I occasionally meet people who respond to hearing that I am a mediator with the comment: “Wow, it must be great to tell people what to do.” I explain that I will do many things to help parties reach a resolution of their dispute (or to prevent disputes or help them change their approach to conflict from destructive to constructive.) But a mediator does not decide a case — the parties do.
by admin on November 26, 2008
We routinely talk about preventing conflict, reducing conflict, and resolving conflict. When we do, we sound as if we are characterizing conflict as always a bad thing. Without a doubt, conflict can cause significant and lasting damage, both economic and non-economic. Those negative effects, understandably, receive a lot of attention.
Yet conflict can be good. When conflict is constructive it can foster creative thinking, more carefully considered options, and a better final result. Stifling dissent can be as damaging as permitting destructive conflict to take hold and grow.
The challenge, then, may be not to end all conflict. Instead, the goal may be to channel conflict in a positive direction.
by admin on October 31, 2008
Last time, I wrote about an Associated Press story on Forbes.com on October 14, 2008 about a federal judge’s appointment of a mediator to work with parties to reach a settlement on damages in a bankruptcy case. Asarco, LLC seeks more than $10 billion in damages against Americas Mining Corporation. The judge has already ruled on liability and now wants the parties to try to resolve the damages issue with the mediator’s help, in sessions today and tomorrow.
That time I wrote about how this case highlights the flexibility of the mediation process. This case illustrates another point about business mediation. Some people who are not very familiar with business mediation think that its use is limited to “small” or low-value disputes. In fact, sophisticated parties and counsel know that mediation can be helpful in cases of any size. One of the benefits of mediation in the context of a litigated dispute is that a resolution that the parties reach with the help of a mediator removes the danger of a highly unfavorable result at the hands of a judge or jury. Rolling the dice can be a risky business decision– whether $1,000 or $1,000,000,000 is at stake.

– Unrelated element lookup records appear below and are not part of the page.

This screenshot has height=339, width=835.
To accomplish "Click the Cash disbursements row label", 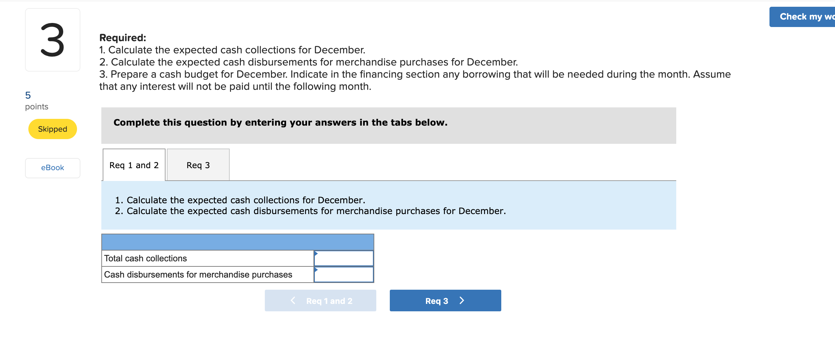I will [198, 274].
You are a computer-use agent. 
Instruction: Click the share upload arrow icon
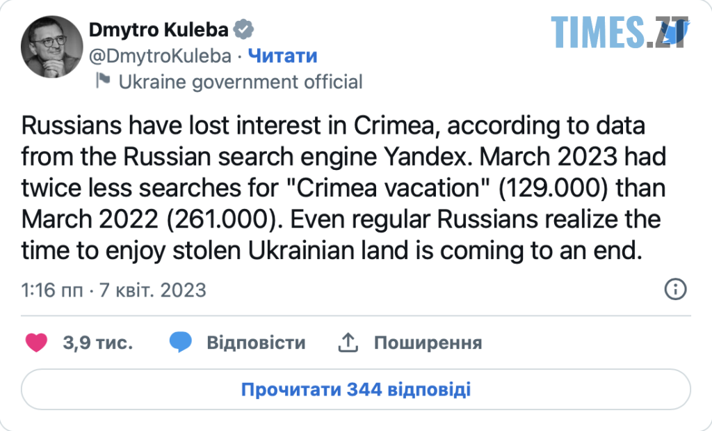(348, 342)
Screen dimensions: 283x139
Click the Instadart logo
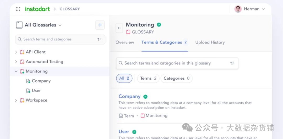[37, 9]
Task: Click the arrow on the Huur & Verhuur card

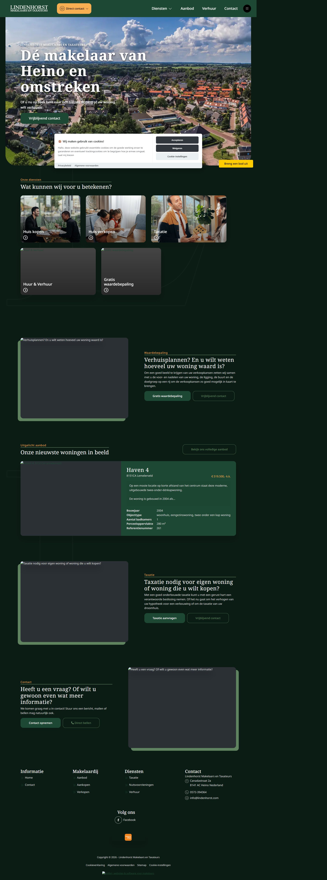Action: [25, 290]
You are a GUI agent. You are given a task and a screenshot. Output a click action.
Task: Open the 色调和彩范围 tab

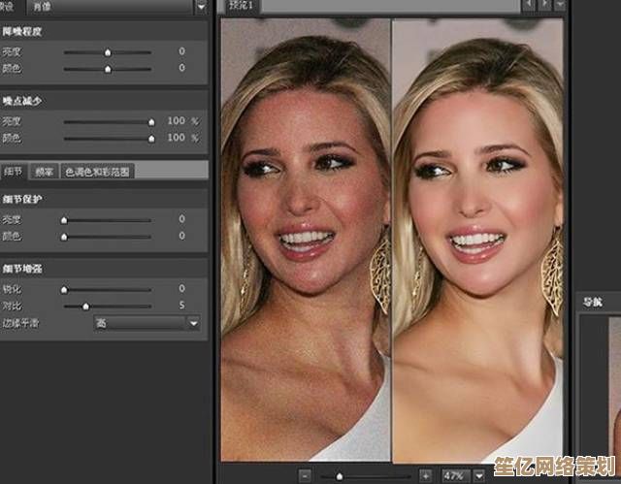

by admin on October 30, 2008
Forbes.com ran an Associated Press story on October 14, 2008 about a federal judge’s appointment of a mediator to work with parties to reach a settlement on damages in a bankruptcy case. Asarco, LLC seeks more than $10 billion in damages against Americas Mining Corporation. The judge has already ruled on liability and now wants the parties to try to resolve the damages issue with the mediator’s help, in sessions today and tomorrow.
This situation highlights one of the great benefits of business mediation: its flexibility. When it began, this dispute had two parts (at least): liability and damages. Sometimes parties choose to mediate an entire case; other times one part of it. Each situation is unique and mediation can be tailored for a custom fit.